An exchange on the viewpoint The Struggle for Meaningful Work

Marjorie Kelly


The topic that Klitgaard tackles is a vital one, too often neglected, and critical to the building of the next system. Because our current extractive economic system is designed to produce maximum gains for capital owners, it systematically extracts from workers wherever and however it can (in addition to extracting from the environment and the community). To counter this, meaningful work provides one of the foundational principles guiding us toward a profoundly different kind of economy.

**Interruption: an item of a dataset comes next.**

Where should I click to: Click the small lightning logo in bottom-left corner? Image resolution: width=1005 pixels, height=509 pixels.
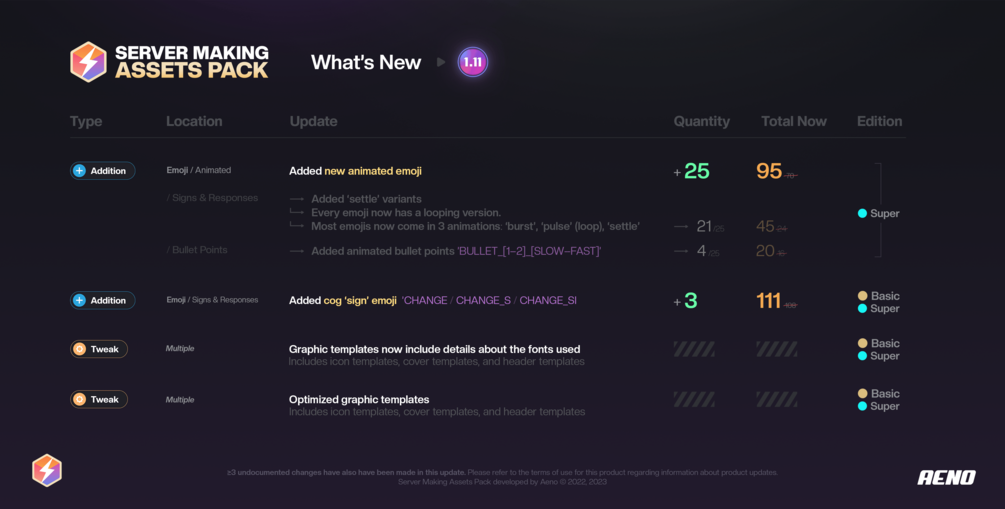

The issue of ownership of enterprise is critical to whose interests the system serves. Property ownership has always been a defining characteristic of every economic system: aristocratic ownership of land under the monarchy, state ownership of property under communism, ownership of corporations by the robber barons and railroad kings in early stage capitalism, and ownership by a financial elite in today's financialized version of capitalism. Ownership and control of property is a crucial dimension of the future of work. Worker ownership of enterprise is one aspect of this. Ownership of the commons by community is another aspect. Municipal or state ownership of electricity infrastructure, or other sectoral forms, is yet another form of democratized ownership. Nonprofit ownership and social enterprises are still another type. All of these, as a whole, represent “democratized property ownership,” which we might place alongside “meaningful work” as foundational principles that work together toward a healthy economy.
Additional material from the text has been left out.